El fundador del MALBA y de Nordelta, Eduardo Costantini, se quedó con un predio ubicado entre Av. Bullrich y Cerviño, por el cual desembolsó 127 millones de dólares en un remate estatal y planea levantar un desarrollo urbano de «alta gama». La operación se concretó mediante una subasta pública organizada por la Agencia de Administración de Bienes del Estado (AABE). El precio final, de 127 millones de dólares, superó ampliamente el valor base de 81 millones fijado por el Estado. La empresa de Costantini compitió con Simali S.A. y Gepal S.A., y se impuso sobre ambas, asegurando los 42.044 metros cuadrados del predio.
La concesión actual del complejo comercial vence en 2026, y recién entonces podrían comenzar las obras, cuya inversión total se estima en más de 350 millones de dólares.
¿Cuál es el interés de este remate de tierras?
Eduardo Costantini, economista y coleccionista de arte, es reconocido por haber fundado el Museo de Arte Latinoamericano de Buenos Aires (MALBA), además de ser el creador de desarrollos urbanísticos de gran escala como Nordelta y Puertos (Escobar).
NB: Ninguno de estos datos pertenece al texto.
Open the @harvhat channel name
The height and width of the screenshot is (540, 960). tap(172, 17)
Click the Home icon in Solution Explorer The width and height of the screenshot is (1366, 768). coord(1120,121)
Con este proyecto en Palermo, apunta a desarrollar un distrito de usos mixtos, con viviendas, oficinas, locales comerciales y espacios públicos que integren arte y diseño.
Se trata de uno de los últimos grandes lotes disponibles en una zona de altísimo valor inmobiliario, rodeada por parques, el Hipódromo, el campo de polo, la Mezquita de Palermo y el Sanatorio de la Trinidad.
El terreno adquirido por Costantini pertenecía históricamente al Regimiento de Infantería 1 “Patricios”, una unidad con más de dos siglos de historia, símbolo del nacimiento del Ejército Argentino. En los últimos años, parte de sus tierras fueron concesionadas para uso comercial, y el área donde hoy funciona Portal Palermo pasó a formar parte de las propiedades administradas por la AABE.
El remate del terreno militar no estuvo exento de controversias. Diversos sectores políticos habían impulsado en el Senado de la Nación un proyecto para declarar el predio “Lugar Histórico Nacional y no enajenable”, en defensa del patrimonio estatal. La iniciativa, presentada por el senador Pablo Blanco (UCR, Tierra del Fuego), obtuvo media sanción con 56 votos afirmativos y 4 negativos, y contó con el respaldo de legisladores de la UCR, el peronismo y el PRO.
Aunque la propuesta no llegó a convertirse en ley, evidenció el desacuerdo existente en torno al destino del terreno, especialmente por su ubicación estratégica y valor patrimonial. La venta fue finalmente aprobada por el gobierno nacional bajo el argumento de “promover la inversión privada y la reactivación económica».

Debate legal y ambiental
El abogado Jonatan Baldiviezo, especializado en derechos urbanos y ambientales, advirtió que la operación podría ser inconstitucional: “La venta del terreno de Palermo no cuenta con autorización del Congreso y se basa en un decreto de la época de Mauricio Macri que viola la Constitución. No se realizó un dictamen previo que evaluara si el mejor uso del predio era su traspaso a manos privadas para la especulación inmobiliaria”, explicó a El Grito del Sur.
Una vez efectuada la venta, la responsabilidad sobre los permisos de obra y las evaluaciones ambientales recaen sobre el Gobierno de la Ciudad de Buenos Aires. Baldiviezo señaló que en CABA se han flexibilizado los requisitos ambientales, las evaluaciones y lo que se generado para el Gobierno de la Ciudad es que todo edificio multifamiliar o los edificios de vivienda -ya sea de la envergadura que sea, desde una casa de dos pisos o una torre de 100 metros de altura- son categorizados como de “impacto ambiental sin relevante efecto”. Esto implica aprobarlos mediante una simple declaración jurada, sin necesidad de audiencia pública.
“En el caso del proyecto de Costantini, por su magnitud y su impacto urbano, debería categorizarse como de “impacto ambiental con relevante efecto”, lo que obligaría a convocar una audiencia pública y a presentar un estudio técnico exhaustivo antes de iniciar la construcción”, sentenció Baldiviezo.
La compra del terreno de Palermo por parte de Eduardo Costantini no solo representa una de las operaciones inmobiliarias más importantes de los últimos años, sino también un nuevo capítulo en la disputa por el modelo de ciudad que se está construyendo en Buenos Aires.
Mientras el gobierno nacional justifica la venta bajo el discurso de la “reactivación económica” y la atracción de capitales, diversos sectores advierten que este tipo de iniciativas consolidan un patrón de desarrollo urbano centrado en la especulación y la exclusión social. En ese sentido, el proyecto de Costantini reabre la discusión sobre el uso del suelo público, el acceso a los espacios verdes y el papel del Estado en la planificación urbana.